## Stored items:
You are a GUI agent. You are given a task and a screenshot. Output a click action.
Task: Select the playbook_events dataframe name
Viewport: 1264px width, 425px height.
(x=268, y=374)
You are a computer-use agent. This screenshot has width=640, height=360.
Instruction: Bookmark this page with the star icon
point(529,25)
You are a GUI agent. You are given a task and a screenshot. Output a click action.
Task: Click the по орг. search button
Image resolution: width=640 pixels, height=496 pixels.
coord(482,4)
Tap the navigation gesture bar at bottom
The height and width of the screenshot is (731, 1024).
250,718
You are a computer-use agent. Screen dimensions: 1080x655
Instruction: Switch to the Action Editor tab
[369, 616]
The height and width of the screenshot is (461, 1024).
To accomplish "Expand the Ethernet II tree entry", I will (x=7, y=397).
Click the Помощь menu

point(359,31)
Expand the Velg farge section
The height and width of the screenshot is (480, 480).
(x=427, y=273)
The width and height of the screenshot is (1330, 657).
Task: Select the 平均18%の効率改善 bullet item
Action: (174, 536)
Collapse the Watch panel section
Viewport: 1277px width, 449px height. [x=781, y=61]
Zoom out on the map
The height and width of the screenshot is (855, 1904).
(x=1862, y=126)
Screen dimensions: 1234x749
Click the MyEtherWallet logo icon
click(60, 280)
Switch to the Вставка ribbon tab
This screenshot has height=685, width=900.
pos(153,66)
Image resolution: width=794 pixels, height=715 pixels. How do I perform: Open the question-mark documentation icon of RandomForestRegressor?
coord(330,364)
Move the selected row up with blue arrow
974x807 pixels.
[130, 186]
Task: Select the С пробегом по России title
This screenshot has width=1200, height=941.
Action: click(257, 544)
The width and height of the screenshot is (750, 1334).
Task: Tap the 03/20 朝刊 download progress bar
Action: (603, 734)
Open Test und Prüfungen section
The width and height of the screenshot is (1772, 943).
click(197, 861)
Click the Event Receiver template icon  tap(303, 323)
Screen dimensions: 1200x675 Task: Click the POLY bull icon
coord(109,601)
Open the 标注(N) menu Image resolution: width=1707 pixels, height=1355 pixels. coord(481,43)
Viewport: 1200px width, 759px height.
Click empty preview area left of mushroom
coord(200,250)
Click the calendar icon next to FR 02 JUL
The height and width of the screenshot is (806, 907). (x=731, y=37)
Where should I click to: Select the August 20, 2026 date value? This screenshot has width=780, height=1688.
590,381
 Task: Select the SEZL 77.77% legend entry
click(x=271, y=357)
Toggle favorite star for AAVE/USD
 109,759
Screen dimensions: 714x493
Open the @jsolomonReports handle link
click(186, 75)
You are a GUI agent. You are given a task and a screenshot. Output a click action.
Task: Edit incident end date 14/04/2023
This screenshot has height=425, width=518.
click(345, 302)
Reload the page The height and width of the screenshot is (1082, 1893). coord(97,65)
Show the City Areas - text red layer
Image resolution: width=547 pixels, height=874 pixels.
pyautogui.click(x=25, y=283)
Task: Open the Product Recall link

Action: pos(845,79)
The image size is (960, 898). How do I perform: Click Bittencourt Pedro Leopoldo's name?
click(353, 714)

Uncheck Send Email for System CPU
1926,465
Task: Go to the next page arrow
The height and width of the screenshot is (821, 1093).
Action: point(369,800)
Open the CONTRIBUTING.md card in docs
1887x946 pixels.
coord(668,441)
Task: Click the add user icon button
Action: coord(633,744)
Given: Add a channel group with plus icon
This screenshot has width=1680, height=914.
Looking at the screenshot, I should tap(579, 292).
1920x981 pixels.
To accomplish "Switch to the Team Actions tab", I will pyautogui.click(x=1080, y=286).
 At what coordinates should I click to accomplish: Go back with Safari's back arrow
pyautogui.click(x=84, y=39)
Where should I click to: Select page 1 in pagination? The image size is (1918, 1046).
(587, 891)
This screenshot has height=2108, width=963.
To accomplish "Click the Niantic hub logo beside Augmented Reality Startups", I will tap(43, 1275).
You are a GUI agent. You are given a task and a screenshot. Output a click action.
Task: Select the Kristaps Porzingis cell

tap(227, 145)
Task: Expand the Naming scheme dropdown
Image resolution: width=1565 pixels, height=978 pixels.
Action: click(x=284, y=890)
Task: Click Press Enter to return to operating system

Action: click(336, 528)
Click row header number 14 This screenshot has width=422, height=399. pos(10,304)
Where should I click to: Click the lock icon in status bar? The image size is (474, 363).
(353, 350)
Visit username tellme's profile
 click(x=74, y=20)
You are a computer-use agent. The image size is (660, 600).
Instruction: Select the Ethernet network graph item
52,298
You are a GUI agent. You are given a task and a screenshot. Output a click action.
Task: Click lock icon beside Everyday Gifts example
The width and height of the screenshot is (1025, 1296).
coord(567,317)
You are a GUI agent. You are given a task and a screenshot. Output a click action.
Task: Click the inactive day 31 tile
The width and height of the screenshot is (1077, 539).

## How to complete this task:
When the line containing "Screen dimensions: 1234x749" is reached, include it and stop. Until then, output each line of the entries exactly as given, starting from the first.

## Answer to this exercise:
You are a GUI agent. You are given a task and a screenshot. Output a click action.
Task: Select the playbook_events dataframe name
Viewport: 1264px width, 425px height.
(x=268, y=374)
You are a computer-use agent. This screenshot has width=640, height=360.
Instruction: Bookmark this page with the star icon
point(529,25)
You are a GUI agent. You are given a task and a screenshot. Output a click action.
Task: Click the по орг. search button
Image resolution: width=640 pixels, height=496 pixels.
coord(482,4)
Tap the navigation gesture bar at bottom
The height and width of the screenshot is (731, 1024).
250,718
You are a computer-use agent. Screen dimensions: 1080x655
Instruction: Switch to the Action Editor tab
[369, 616]
The height and width of the screenshot is (461, 1024).
To accomplish "Expand the Ethernet II tree entry", I will (x=7, y=397).
Click the Помощь menu

point(359,31)
Expand the Velg farge section
The height and width of the screenshot is (480, 480).
(x=427, y=273)
The width and height of the screenshot is (1330, 657).
Task: Select the 平均18%の効率改善 bullet item
Action: (174, 536)
Collapse the Watch panel section
Viewport: 1277px width, 449px height. [x=781, y=61]
Zoom out on the map
The height and width of the screenshot is (855, 1904).
(x=1862, y=126)
Screen dimensions: 1234x749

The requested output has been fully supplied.